What you have to do - Before printing, remove every picture; then print the lines below exactly, from the first line through the line containing "You are a computer-use agent.".

Collected data:
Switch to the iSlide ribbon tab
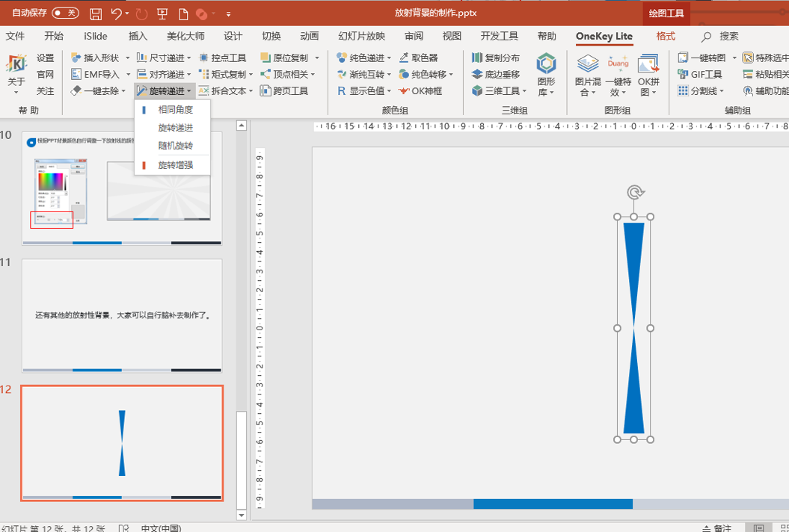The image size is (789, 532). 96,36
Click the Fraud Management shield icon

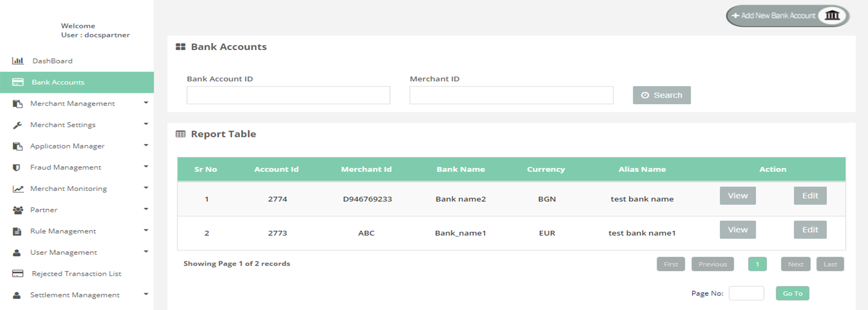pyautogui.click(x=17, y=167)
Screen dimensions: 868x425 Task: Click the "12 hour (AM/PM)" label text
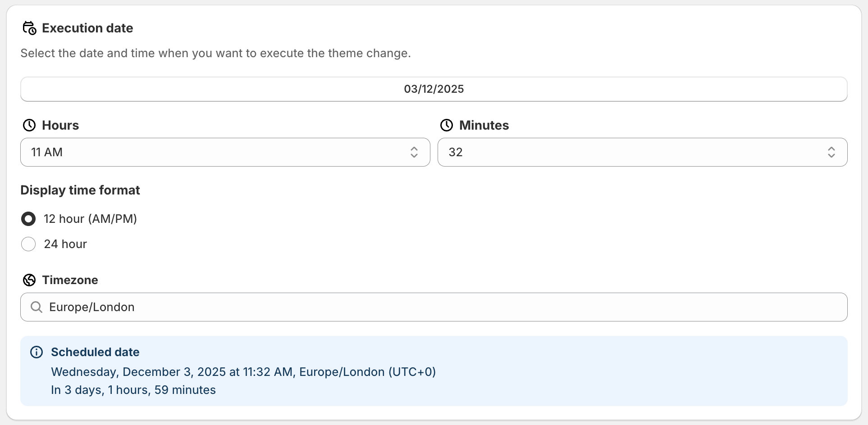click(90, 219)
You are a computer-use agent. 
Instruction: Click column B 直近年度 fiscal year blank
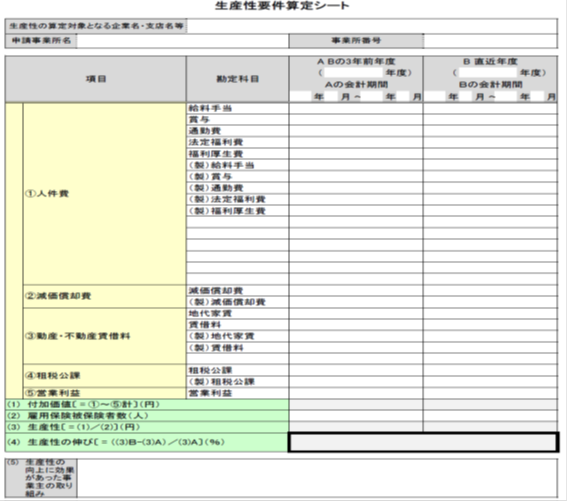(x=488, y=73)
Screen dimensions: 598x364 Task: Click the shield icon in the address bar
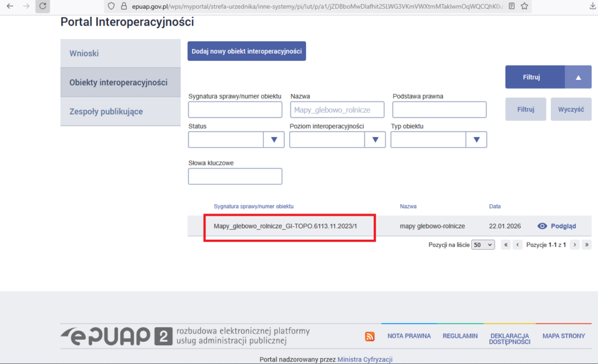tap(111, 7)

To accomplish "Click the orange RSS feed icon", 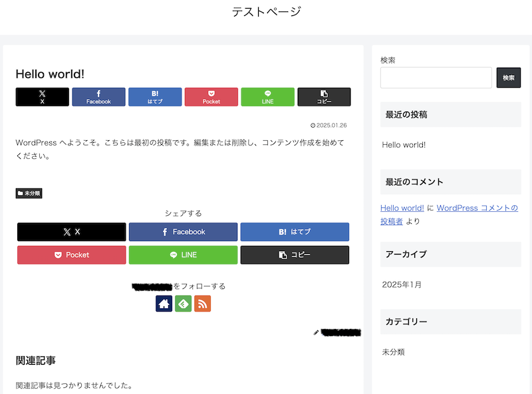I will [x=203, y=304].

Reply to the exercise -
Switch to the iSlide ribbon tab
The image size is (789, 532). 96,36
Click the Fraud Management shield icon

pyautogui.click(x=17, y=167)
Screen dimensions: 868x425 Task: Click the "12 hour (AM/PM)" label text
click(90, 219)
You are a computer-use agent. 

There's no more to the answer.